- [INPUT DATA]

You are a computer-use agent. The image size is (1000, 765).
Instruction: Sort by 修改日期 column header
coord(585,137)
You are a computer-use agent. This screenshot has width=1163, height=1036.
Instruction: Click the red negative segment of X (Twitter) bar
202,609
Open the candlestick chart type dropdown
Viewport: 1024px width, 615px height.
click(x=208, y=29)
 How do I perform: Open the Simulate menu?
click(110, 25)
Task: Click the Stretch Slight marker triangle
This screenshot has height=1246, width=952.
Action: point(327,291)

==

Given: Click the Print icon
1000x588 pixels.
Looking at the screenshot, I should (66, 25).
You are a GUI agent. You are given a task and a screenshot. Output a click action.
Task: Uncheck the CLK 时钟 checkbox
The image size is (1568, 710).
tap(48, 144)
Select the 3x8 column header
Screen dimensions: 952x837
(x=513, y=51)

- [WHAT IS REQUIRED] Say how many lines of the listing above contain "agent". Include nothing besides the number.

- [RESULT BELOW] 3